_TASK STATEMENT:_ Please copy the leading lines of the entries below exactly, concluding with the line in which "Given: Select the" occurs.

Collection entries:
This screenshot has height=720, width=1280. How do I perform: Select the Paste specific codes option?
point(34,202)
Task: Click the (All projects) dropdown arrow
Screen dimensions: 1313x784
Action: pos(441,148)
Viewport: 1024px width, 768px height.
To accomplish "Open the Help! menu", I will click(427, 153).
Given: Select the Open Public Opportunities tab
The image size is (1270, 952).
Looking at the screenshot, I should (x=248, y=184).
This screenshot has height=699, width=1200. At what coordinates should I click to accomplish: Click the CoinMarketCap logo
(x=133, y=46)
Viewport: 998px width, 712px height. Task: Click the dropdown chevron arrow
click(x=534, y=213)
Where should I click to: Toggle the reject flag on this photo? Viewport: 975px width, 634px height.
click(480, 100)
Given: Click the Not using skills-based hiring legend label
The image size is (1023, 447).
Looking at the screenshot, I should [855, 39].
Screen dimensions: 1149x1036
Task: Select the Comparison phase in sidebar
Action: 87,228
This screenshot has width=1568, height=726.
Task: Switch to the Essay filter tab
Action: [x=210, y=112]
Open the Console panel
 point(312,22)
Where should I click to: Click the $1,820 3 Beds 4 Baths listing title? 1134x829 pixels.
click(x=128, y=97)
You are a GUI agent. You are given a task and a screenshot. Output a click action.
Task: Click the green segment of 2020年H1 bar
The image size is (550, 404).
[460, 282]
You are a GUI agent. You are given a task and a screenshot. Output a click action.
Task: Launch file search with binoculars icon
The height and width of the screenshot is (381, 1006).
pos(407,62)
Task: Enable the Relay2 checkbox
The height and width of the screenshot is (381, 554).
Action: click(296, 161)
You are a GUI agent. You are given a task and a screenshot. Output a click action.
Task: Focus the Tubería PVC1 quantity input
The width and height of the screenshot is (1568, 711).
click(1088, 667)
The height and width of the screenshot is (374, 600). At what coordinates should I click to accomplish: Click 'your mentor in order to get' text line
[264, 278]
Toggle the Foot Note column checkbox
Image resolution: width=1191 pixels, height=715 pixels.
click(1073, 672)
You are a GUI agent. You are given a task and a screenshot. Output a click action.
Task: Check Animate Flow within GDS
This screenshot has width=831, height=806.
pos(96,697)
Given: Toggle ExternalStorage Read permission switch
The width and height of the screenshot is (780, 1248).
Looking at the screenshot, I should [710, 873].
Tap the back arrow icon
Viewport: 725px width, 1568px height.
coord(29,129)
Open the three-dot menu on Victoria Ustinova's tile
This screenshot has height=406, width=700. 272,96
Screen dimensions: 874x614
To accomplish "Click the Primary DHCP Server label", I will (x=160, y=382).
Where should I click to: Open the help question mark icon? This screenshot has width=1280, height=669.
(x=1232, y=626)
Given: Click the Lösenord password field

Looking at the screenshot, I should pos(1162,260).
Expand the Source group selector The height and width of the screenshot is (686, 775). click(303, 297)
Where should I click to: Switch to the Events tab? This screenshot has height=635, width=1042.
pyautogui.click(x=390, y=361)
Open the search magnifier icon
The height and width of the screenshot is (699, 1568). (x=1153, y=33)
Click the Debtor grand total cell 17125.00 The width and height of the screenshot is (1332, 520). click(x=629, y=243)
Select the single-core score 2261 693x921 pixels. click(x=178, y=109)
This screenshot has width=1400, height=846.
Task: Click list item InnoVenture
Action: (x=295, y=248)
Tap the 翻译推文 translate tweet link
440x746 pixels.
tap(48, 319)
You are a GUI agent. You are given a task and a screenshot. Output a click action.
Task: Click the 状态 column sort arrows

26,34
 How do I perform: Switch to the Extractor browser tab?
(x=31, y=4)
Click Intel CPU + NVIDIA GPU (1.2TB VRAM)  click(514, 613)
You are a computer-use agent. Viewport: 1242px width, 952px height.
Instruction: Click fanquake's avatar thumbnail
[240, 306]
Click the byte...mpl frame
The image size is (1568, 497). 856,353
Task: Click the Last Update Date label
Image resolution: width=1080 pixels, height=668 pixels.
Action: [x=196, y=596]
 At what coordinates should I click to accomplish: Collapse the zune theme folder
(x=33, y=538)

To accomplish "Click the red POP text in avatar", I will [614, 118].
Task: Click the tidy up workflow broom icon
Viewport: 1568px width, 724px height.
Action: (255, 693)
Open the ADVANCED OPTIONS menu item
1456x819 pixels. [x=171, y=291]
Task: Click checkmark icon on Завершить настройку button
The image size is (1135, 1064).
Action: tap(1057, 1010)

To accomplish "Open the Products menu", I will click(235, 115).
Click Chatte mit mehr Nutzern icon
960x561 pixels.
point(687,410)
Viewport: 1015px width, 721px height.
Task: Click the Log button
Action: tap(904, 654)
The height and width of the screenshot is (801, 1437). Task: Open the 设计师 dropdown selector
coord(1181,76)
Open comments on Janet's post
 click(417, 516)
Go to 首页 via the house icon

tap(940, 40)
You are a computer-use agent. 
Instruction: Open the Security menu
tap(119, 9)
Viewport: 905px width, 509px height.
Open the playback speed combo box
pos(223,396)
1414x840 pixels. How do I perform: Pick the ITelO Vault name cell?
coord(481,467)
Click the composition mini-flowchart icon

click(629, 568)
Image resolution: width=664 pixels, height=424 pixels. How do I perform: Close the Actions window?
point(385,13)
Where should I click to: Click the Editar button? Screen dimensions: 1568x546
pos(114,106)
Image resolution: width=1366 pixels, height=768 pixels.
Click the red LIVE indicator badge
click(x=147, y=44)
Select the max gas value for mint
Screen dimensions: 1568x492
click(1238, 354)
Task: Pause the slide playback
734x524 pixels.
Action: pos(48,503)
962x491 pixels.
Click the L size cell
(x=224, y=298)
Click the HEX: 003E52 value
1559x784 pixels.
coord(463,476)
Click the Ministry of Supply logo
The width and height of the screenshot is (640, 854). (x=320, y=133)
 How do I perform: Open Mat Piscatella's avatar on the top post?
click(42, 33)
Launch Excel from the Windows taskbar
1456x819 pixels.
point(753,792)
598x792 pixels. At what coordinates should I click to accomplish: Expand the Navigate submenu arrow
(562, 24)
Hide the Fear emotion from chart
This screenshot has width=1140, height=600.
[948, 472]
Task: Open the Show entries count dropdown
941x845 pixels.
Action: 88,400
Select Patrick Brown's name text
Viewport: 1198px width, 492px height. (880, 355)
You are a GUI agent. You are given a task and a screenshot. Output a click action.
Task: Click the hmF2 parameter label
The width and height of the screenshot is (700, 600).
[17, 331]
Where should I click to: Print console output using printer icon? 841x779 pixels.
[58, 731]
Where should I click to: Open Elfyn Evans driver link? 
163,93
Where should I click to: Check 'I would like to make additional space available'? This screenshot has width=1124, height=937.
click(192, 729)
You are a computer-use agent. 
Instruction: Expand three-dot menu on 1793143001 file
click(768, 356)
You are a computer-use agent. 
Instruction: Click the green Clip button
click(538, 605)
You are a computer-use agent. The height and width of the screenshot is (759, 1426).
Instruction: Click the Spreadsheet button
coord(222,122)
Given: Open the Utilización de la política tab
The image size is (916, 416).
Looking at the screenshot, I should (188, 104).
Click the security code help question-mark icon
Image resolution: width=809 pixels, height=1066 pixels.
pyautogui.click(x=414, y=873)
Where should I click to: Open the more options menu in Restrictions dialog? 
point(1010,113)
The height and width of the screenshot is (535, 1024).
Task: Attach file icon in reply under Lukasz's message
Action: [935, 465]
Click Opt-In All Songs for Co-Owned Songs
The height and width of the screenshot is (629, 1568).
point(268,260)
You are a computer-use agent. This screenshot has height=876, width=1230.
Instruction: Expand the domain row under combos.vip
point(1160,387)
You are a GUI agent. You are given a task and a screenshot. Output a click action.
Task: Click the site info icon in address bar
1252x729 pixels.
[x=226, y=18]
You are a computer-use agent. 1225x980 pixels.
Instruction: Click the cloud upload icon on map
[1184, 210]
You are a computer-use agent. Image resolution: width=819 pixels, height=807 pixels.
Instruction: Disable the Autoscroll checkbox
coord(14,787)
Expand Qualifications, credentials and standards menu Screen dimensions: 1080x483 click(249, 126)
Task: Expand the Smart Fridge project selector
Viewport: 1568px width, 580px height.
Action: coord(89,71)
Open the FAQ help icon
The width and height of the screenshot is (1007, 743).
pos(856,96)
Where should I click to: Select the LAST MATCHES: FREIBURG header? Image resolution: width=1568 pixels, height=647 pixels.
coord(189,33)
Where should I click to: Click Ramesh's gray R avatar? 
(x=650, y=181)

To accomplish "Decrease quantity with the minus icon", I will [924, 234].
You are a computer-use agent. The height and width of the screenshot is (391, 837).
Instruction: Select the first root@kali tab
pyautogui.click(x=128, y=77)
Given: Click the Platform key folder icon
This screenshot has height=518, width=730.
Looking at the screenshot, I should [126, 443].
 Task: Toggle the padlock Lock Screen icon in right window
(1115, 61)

_SOLUTION TO THIS PROBLEM:_
This screenshot has height=720, width=1280. How do I perform: Select the Paste specific codes option?
point(34,202)
Task: Click the (All projects) dropdown arrow
Screen dimensions: 1313x784
Action: pos(441,148)
Viewport: 1024px width, 768px height.
To accomplish "Open the Help! menu", I will click(427, 153).
Given: Select the Open Public Opportunities tab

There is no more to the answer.